July 14, 2011
Every decade has its great moments in design…and conversely, also produces those less-than-stellar moments that are probably best forgotten. When the owners of a five-story townhouse built in the 1980s contacted Bruce Wentworth, of Wentworth, Inc., they needed to remodel their master bath, which in addition to looking dated, was also oddly planned.
“They wanted a timeless and more up-to-date look,” said Wentworth. “The owners weren’t happy with the pink and white marble that was in the space. There was also a large mirrored wall and a platform tub that they didn’t like—they were always tripping over it.”
In addition to its glaring aesthetic issues, the bath also suffered from poor functionality. Though amply sized, it wasn’t configured logically. “The bath just wasn’t well-planned,” said Wentworth. “The way it was set up was a waste of space.” A large south-facing window wall, which looks onto the street below, also brought up privacy concerns, but at the same time, the spectacular view it provided of Washington, D. C., needed to be preserved. Wentworth decided “to create a public and a private space within the bath to make it functional.”
A new partition was created for the toilet and shower, giving the homeowners much needed privacy. The “public” space with the window wall houses a double-sink vanity and a large freestanding tub, perfect for relaxing while taking in the views of the cityscape.
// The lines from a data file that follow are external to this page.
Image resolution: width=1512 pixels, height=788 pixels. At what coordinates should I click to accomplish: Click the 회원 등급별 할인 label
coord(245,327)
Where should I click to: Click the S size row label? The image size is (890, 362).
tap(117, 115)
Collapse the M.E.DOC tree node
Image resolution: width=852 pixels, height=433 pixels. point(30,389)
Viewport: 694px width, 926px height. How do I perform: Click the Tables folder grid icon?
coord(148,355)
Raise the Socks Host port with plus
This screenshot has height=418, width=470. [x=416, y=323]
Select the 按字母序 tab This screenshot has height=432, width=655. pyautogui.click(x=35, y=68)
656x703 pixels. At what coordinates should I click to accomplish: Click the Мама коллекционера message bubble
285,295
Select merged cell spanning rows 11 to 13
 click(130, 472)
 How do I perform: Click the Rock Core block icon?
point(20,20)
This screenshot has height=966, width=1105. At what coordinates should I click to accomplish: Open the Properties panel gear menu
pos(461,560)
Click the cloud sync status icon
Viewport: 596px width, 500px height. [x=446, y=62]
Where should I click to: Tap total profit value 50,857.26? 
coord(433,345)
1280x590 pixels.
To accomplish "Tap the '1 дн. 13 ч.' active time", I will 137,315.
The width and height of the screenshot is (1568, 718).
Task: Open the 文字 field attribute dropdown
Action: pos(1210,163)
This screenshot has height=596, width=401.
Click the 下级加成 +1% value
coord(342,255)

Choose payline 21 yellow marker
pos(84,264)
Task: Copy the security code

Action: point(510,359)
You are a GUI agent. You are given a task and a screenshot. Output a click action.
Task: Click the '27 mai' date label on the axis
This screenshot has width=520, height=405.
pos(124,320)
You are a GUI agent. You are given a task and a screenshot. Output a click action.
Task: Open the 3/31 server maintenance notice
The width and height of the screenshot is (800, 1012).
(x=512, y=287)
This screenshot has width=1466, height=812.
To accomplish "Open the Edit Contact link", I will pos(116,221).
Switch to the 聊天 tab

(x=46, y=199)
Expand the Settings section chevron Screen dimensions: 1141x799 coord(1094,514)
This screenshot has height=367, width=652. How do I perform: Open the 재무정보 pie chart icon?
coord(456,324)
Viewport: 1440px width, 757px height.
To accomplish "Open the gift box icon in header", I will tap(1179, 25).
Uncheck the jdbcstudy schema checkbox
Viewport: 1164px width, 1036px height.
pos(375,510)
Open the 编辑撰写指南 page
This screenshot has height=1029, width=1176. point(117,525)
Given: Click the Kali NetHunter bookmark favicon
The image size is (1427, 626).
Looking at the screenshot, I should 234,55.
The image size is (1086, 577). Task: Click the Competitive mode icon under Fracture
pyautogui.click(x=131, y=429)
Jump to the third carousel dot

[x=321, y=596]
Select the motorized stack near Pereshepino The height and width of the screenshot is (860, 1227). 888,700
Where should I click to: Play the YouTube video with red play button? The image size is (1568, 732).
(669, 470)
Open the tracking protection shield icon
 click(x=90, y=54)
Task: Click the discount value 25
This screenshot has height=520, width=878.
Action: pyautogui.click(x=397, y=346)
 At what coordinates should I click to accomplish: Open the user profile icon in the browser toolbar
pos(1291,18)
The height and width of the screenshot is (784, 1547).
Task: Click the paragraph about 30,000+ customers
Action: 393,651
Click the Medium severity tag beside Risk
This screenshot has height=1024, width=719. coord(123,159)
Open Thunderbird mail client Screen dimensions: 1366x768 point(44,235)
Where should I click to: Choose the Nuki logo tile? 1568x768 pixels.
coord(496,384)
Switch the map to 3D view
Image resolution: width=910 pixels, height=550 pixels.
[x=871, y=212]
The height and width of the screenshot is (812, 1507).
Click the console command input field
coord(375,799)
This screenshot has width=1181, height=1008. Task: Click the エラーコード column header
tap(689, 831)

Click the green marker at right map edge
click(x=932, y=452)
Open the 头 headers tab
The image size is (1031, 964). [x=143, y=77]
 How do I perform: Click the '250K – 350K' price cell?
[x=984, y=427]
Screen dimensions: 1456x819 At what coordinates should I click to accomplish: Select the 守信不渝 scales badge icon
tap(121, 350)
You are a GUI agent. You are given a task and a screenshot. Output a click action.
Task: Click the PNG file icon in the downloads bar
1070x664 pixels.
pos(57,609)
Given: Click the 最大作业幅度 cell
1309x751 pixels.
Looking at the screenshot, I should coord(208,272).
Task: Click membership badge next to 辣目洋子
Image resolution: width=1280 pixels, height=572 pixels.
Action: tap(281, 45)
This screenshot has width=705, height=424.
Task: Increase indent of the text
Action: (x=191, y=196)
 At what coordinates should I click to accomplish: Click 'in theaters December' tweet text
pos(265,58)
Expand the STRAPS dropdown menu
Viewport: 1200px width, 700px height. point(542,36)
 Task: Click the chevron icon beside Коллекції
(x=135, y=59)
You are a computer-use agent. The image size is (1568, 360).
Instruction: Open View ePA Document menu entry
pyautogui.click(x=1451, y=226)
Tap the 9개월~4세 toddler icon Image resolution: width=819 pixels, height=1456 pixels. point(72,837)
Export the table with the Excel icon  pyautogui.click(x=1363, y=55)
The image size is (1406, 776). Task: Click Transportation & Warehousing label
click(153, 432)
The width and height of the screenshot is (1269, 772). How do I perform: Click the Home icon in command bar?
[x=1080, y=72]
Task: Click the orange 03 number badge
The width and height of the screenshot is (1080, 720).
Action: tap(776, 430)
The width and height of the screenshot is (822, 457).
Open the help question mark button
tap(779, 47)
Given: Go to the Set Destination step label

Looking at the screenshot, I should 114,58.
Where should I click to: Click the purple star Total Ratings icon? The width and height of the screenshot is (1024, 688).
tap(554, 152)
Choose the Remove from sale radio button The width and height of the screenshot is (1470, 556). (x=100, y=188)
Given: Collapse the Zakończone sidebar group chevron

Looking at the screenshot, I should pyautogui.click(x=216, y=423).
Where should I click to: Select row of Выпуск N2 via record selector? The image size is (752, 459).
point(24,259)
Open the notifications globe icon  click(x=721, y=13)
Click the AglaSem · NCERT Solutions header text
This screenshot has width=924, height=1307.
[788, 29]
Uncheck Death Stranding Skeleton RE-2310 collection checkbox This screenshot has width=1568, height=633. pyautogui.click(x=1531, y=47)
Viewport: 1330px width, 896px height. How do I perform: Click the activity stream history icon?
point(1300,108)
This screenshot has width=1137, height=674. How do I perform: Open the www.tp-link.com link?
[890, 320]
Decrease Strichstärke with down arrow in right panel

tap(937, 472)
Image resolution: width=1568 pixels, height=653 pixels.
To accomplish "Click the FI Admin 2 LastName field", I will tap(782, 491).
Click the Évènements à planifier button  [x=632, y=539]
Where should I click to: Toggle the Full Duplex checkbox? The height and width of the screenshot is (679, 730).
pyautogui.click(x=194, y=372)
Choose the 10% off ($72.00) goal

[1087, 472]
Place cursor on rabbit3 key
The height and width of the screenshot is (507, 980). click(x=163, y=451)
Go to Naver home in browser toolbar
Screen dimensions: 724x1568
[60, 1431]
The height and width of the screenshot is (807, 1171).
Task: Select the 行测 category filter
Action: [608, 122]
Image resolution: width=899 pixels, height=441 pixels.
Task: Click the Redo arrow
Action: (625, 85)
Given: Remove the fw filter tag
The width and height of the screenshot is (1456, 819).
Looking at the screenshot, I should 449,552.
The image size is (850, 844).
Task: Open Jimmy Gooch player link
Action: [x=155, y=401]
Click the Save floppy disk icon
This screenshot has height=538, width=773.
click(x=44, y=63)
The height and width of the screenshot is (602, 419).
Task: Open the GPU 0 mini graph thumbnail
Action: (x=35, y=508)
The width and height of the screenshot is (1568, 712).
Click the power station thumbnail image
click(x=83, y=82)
A wall of sliding louvered panels helps with daylight control and blocks views into the bath from the street when desired.
In contrast to the white, pink and gold color scheme of the original design, Wentworth specified warm neutral tones throughout the bath to impart a feeling of timelessness. The space is kept light and airy with a custom white vanity, white trim, the large window wall and frosted-glass-paneled pocket doors that separate the bath’s two zones. The room also boasts high ceilings, which are made more intimate and human in scale through a frame that encloses the mirrors above the vanity, as well as darker-toned panels edged by white molding on the wall next to the tub.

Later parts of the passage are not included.